Record excerpts:
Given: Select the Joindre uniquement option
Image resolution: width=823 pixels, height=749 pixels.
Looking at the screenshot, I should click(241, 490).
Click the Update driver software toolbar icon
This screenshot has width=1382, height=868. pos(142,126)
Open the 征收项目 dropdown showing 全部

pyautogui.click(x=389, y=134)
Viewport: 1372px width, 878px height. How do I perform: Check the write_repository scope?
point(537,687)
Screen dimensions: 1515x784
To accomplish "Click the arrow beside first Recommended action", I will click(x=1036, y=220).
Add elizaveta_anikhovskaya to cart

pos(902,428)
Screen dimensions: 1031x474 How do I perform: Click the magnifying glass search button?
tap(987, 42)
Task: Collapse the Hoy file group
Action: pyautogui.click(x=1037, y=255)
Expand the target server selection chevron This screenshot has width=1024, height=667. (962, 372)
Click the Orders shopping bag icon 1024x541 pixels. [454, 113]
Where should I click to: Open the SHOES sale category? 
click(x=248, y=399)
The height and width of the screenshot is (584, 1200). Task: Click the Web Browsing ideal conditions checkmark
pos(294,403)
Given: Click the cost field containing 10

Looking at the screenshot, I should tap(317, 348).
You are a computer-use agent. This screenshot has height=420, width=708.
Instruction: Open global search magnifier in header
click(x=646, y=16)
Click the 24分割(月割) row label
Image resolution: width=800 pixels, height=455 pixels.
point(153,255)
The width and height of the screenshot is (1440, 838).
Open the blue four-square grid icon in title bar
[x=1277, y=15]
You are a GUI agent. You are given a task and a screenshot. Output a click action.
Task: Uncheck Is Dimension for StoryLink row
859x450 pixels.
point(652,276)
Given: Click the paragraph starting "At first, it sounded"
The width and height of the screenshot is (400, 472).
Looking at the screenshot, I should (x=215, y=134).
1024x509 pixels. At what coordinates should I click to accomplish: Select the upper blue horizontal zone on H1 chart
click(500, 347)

Activity:
From the material above, copy every line where the word "agent" is found.

Answer box:
You are a computer-use agent. This screenshot has height=420, width=708.
You are a GUI agent. You are given a task and a screenshot. Output a click action.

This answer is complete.